## Exercise details
Format the lines of the items below as a Markdown table with a column named Row for the row number and a column named Text for the line, omitting blank lines. Leave the pictures out of the answer.
start
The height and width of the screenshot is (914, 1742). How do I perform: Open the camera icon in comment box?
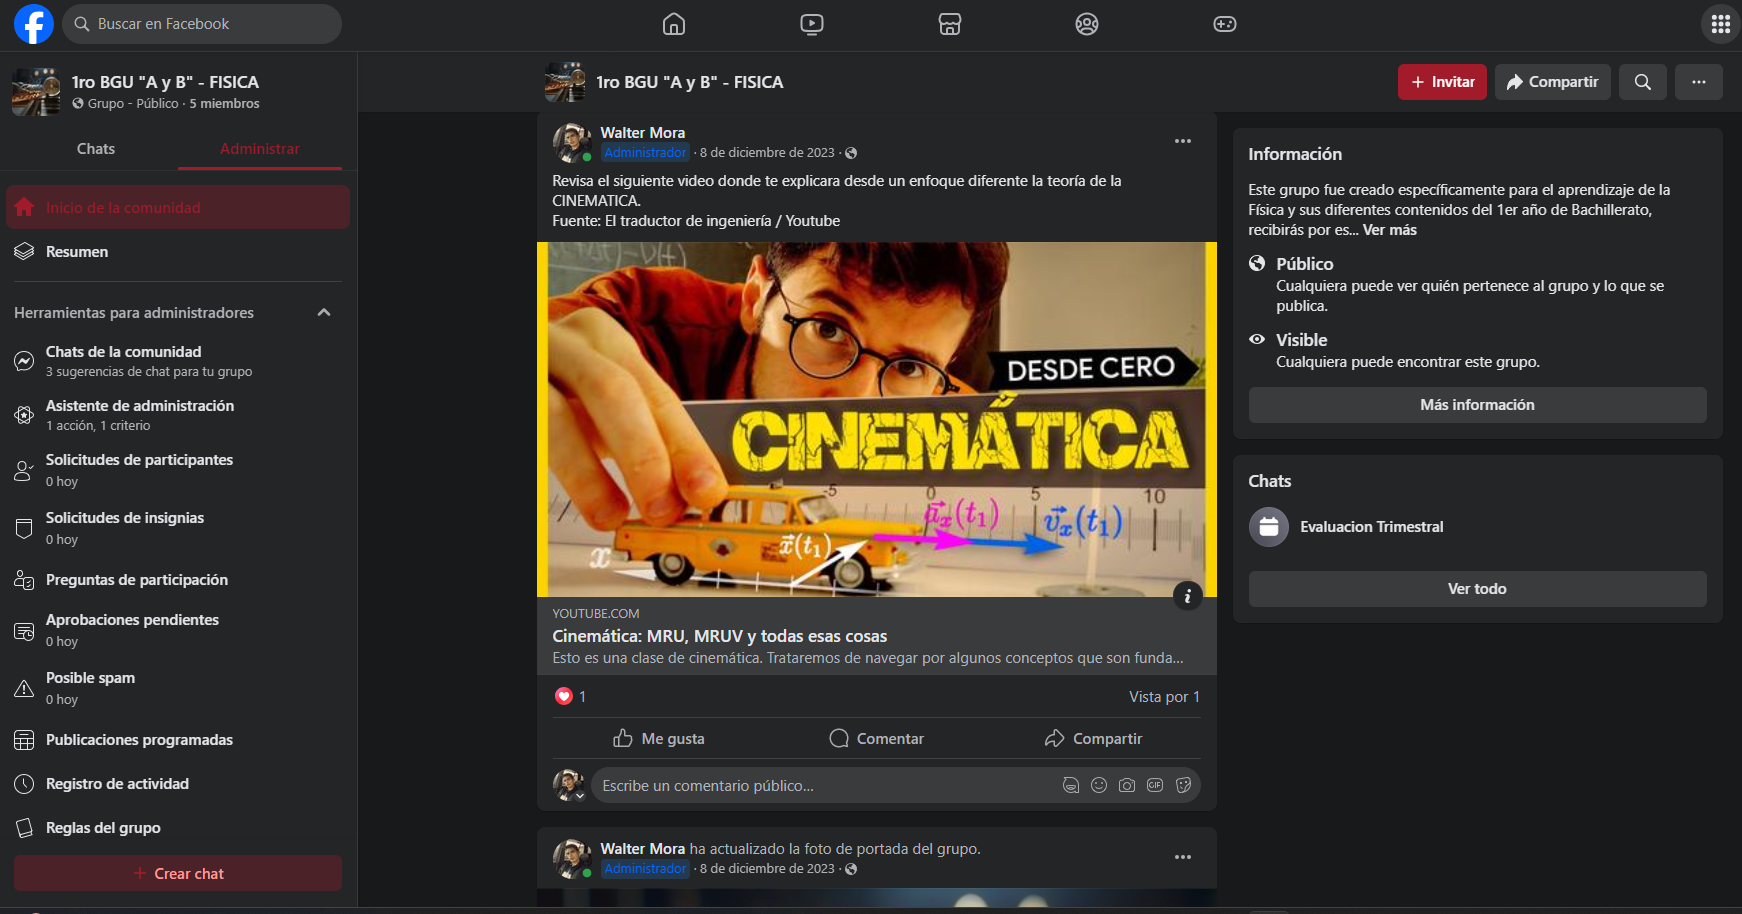[x=1127, y=786]
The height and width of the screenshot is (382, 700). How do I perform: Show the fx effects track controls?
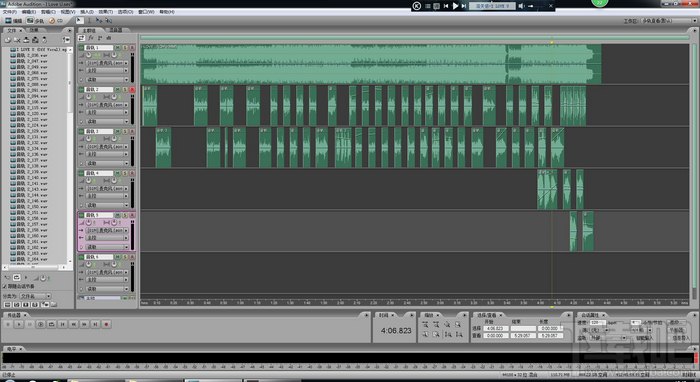(x=91, y=38)
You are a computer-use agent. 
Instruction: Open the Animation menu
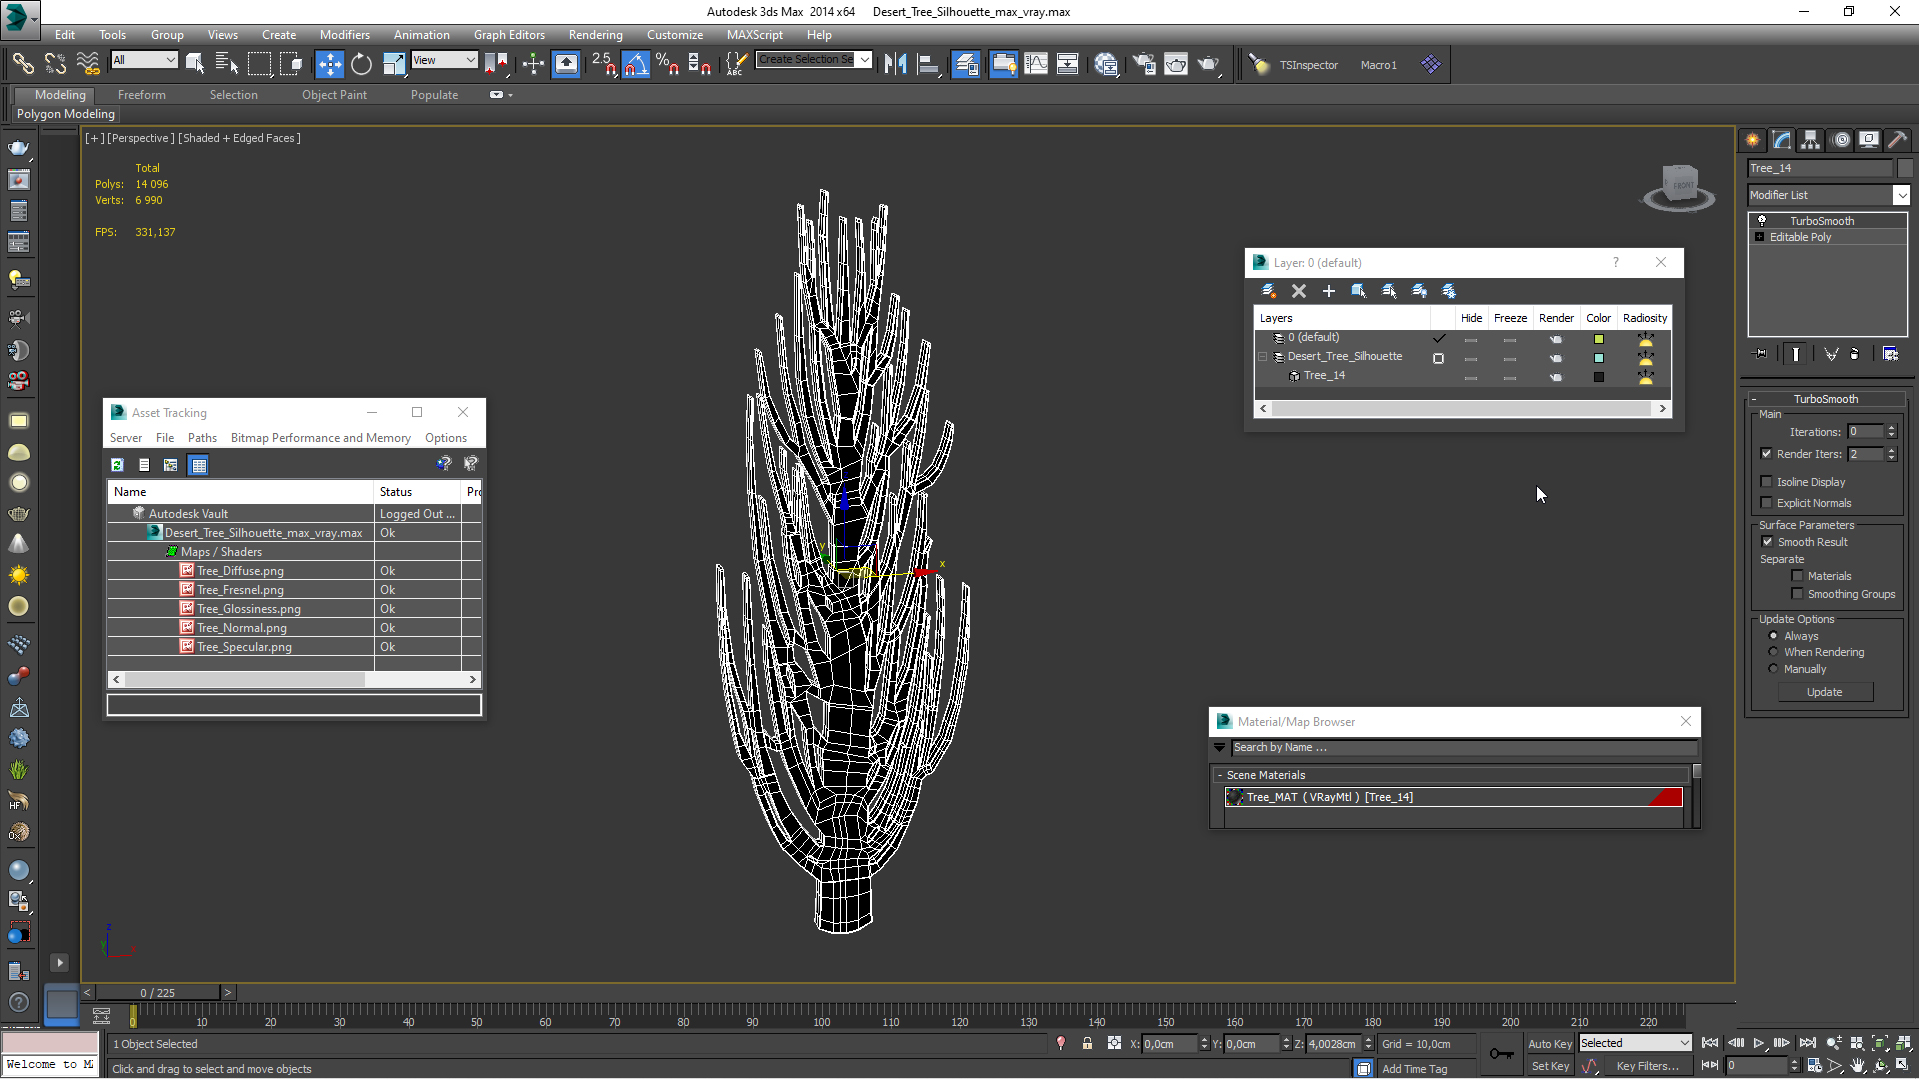coord(421,33)
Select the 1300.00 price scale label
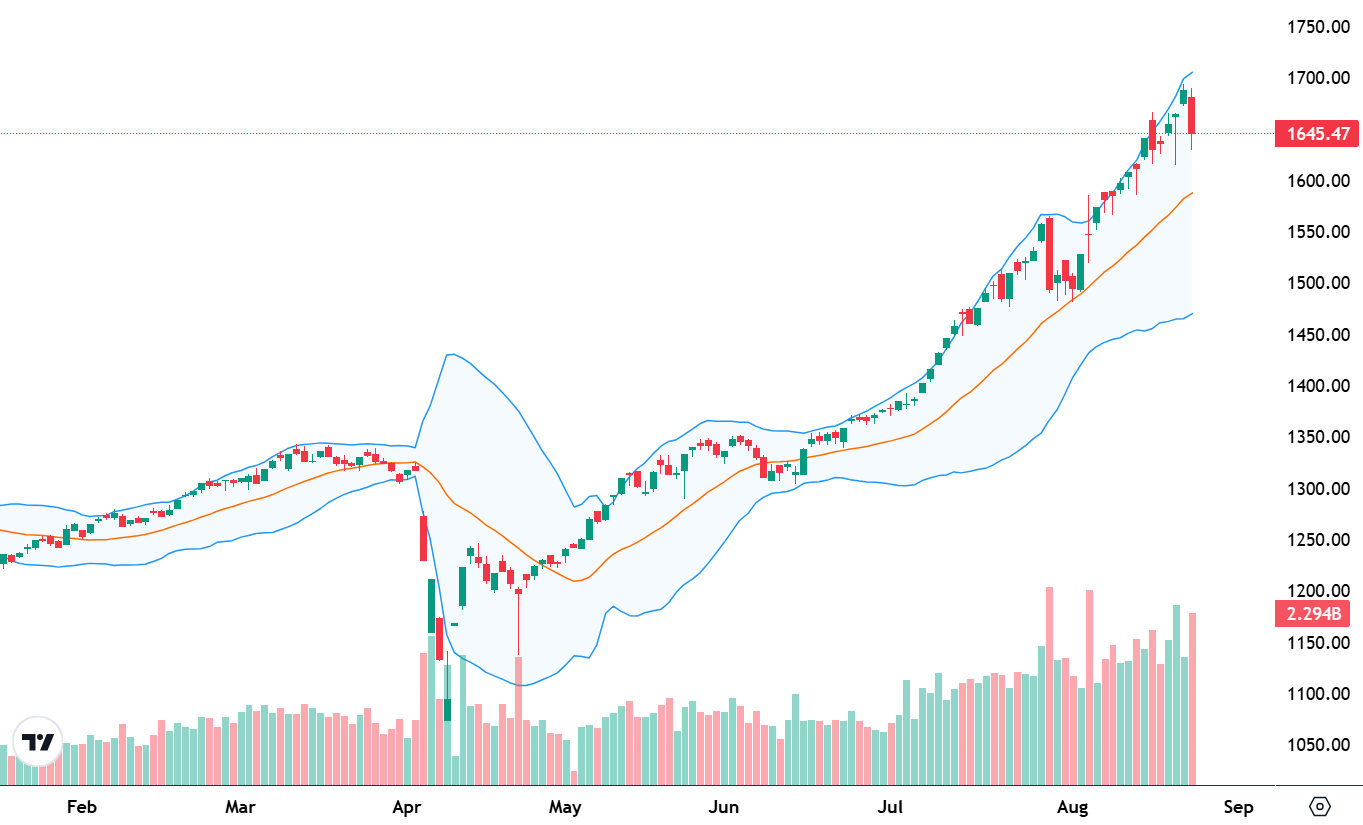Screen dimensions: 1363x825 pos(1318,489)
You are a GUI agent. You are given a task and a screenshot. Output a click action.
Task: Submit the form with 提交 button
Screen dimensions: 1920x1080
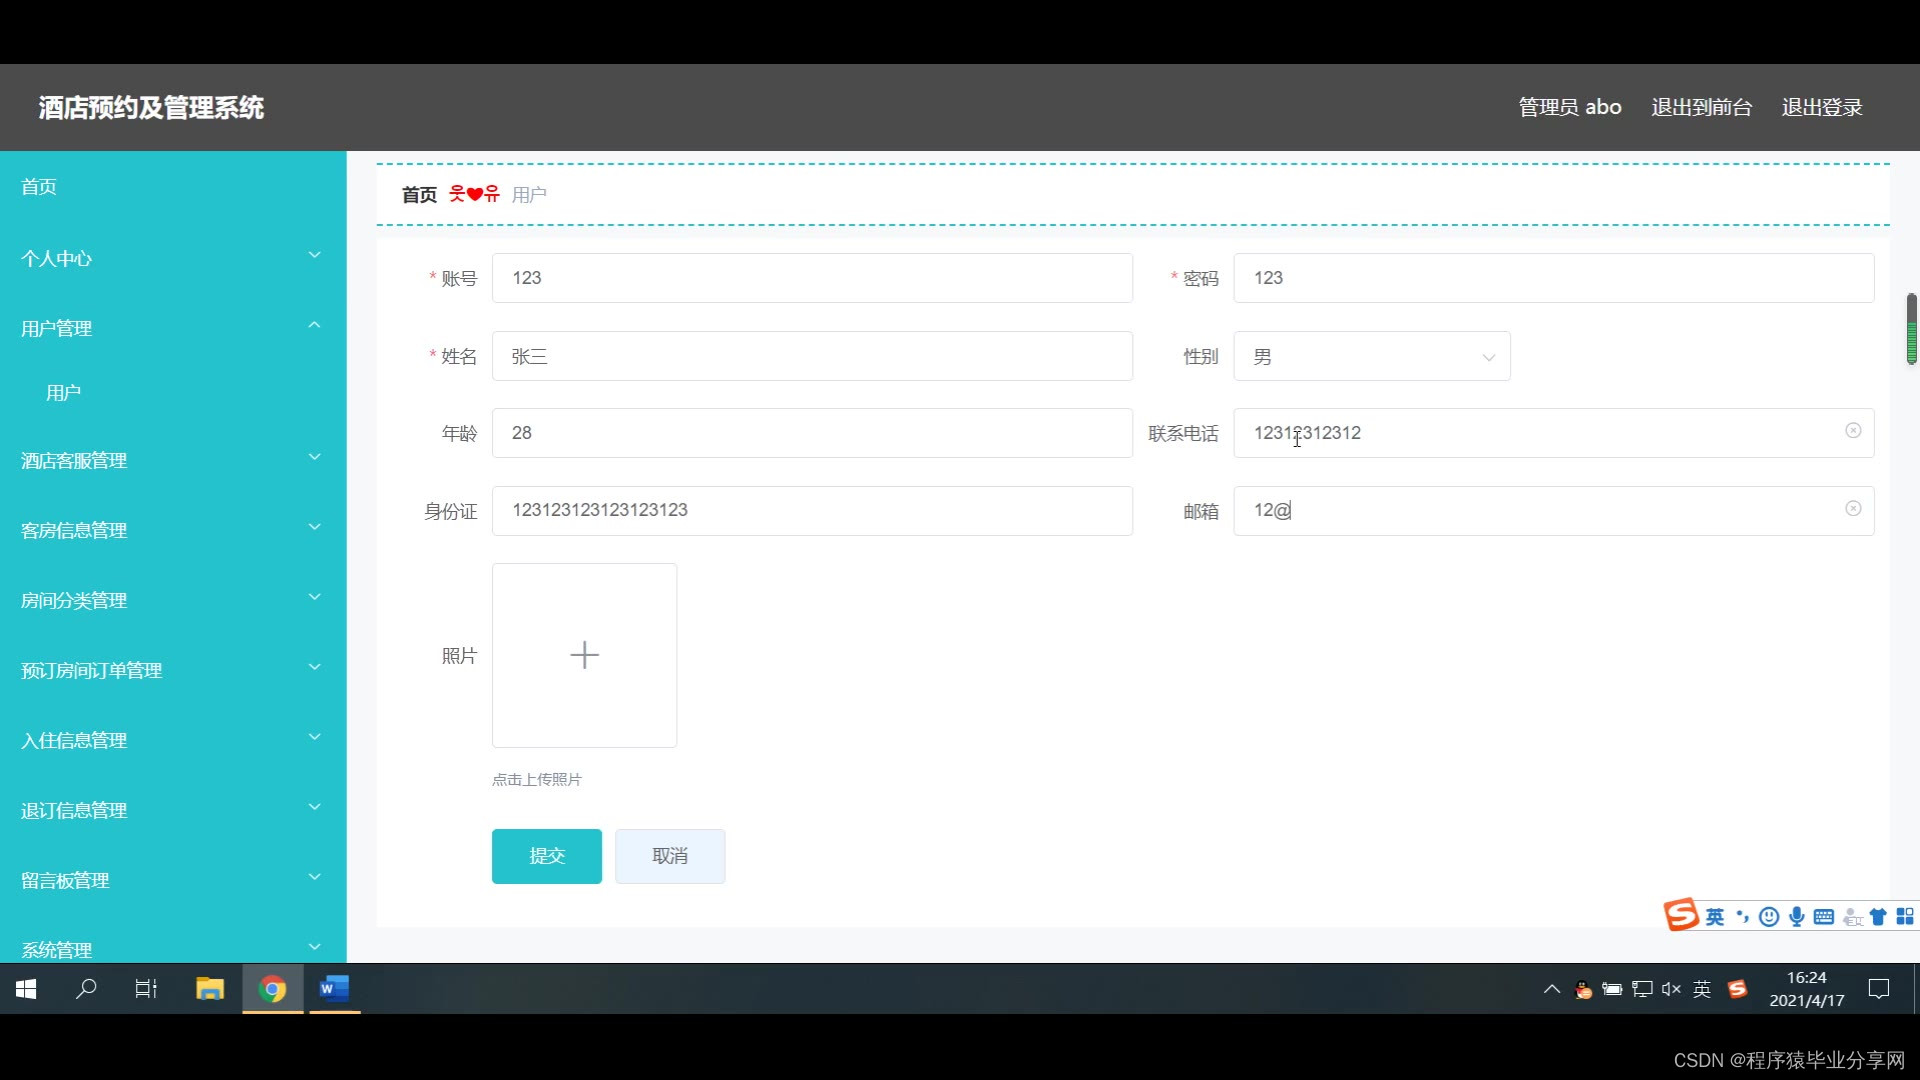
end
## Task result
| Row | Text |
|---|---|
| 1 | The height and width of the screenshot is (914, 1742). How do I perform: Open the camera icon in comment box? |
| 2 | [x=1127, y=786] |
| 3 | The height and width of the screenshot is (382, 700). How do I perform: Show the fx effects track controls? |
| 4 | (x=91, y=38) |
| 5 | You are a computer-use agent.  |
| 6 | Instruction: Open the Animation menu |
| 7 | coord(421,33) |
| 8 | Select the 1300.00 price scale label |
| 9 | Screen dimensions: 1363x825 pos(1318,489) |
| 10 | You are a GUI agent. You are given a task and a screenshot. Output a click action. |
| 11 | Task: Submit the form with 提交 button |
| 12 | Screen dimensions: 1920x1080 |